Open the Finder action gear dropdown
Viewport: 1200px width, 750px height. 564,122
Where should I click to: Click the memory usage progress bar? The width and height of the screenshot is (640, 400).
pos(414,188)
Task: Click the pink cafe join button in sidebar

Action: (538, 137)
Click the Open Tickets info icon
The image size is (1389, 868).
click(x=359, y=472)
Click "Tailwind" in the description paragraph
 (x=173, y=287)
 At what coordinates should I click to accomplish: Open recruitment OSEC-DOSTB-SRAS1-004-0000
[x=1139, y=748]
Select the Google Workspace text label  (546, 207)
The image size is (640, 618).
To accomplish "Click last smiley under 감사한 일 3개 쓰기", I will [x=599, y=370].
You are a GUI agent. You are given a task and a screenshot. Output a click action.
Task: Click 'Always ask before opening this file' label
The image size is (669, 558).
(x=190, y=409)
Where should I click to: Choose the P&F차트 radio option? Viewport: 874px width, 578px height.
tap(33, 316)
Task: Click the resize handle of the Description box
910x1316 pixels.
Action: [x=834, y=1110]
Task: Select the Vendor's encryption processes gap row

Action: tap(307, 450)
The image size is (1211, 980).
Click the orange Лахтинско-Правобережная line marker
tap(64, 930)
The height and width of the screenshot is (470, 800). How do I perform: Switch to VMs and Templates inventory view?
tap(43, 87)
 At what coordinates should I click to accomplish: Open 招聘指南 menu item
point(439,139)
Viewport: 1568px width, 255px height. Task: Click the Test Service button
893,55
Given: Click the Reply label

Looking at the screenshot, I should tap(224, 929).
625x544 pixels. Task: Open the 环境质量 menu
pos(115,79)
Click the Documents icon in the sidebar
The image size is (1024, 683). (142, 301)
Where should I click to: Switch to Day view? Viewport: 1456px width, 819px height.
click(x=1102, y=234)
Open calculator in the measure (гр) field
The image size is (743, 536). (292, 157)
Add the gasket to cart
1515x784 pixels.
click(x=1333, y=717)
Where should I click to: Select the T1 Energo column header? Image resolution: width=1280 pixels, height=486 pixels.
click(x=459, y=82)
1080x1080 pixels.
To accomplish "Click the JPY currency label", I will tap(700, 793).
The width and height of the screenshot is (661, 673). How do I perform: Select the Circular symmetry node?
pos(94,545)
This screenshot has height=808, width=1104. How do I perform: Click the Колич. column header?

══════════

● **WHAT YOU ARE ASKED TO DO**
Nothing is to be left out; reproduce each record exactly.

● **EXERCISE OUTPUT**
Open the Finder action gear dropdown
Viewport: 1200px width, 750px height. 564,122
Where should I click to: Click the memory usage progress bar? The width and height of the screenshot is (640, 400).
pos(414,188)
Task: Click the pink cafe join button in sidebar

Action: (538, 137)
Click the Open Tickets info icon
The image size is (1389, 868).
click(x=359, y=472)
Click "Tailwind" in the description paragraph
 (x=173, y=287)
 At what coordinates should I click to accomplish: Open recruitment OSEC-DOSTB-SRAS1-004-0000
[x=1139, y=748]
Select the Google Workspace text label  (546, 207)
The image size is (640, 618).
To accomplish "Click last smiley under 감사한 일 3개 쓰기", I will [x=599, y=370].
You are a GUI agent. You are given a task and a screenshot. Output a click action.
Task: Click 'Always ask before opening this file' label
The image size is (669, 558).
(x=190, y=409)
Where should I click to: Choose the P&F차트 radio option? Viewport: 874px width, 578px height.
tap(33, 316)
Task: Click the resize handle of the Description box
910x1316 pixels.
Action: [x=834, y=1110]
Task: Select the Vendor's encryption processes gap row

Action: tap(307, 450)
The image size is (1211, 980).
Click the orange Лахтинско-Правобережная line marker
tap(64, 930)
The height and width of the screenshot is (470, 800). How do I perform: Switch to VMs and Templates inventory view?
tap(43, 87)
 At what coordinates should I click to accomplish: Open 招聘指南 menu item
point(439,139)
Viewport: 1568px width, 255px height. Task: Click the Test Service button
893,55
Given: Click the Reply label

Looking at the screenshot, I should tap(224, 929).
625x544 pixels. Task: Open the 环境质量 menu
pos(115,79)
Click the Documents icon in the sidebar
The image size is (1024, 683). (142, 301)
Where should I click to: Switch to Day view? Viewport: 1456px width, 819px height.
click(x=1102, y=234)
Open calculator in the measure (гр) field
The image size is (743, 536). (292, 157)
Add the gasket to cart
1515x784 pixels.
click(x=1333, y=717)
Where should I click to: Select the T1 Energo column header? Image resolution: width=1280 pixels, height=486 pixels.
click(x=459, y=82)
1080x1080 pixels.
To accomplish "Click the JPY currency label", I will tap(700, 793).
The width and height of the screenshot is (661, 673). How do I perform: Select the Circular symmetry node?
pos(94,545)
This screenshot has height=808, width=1104. How do I perform: Click the Колич. column header?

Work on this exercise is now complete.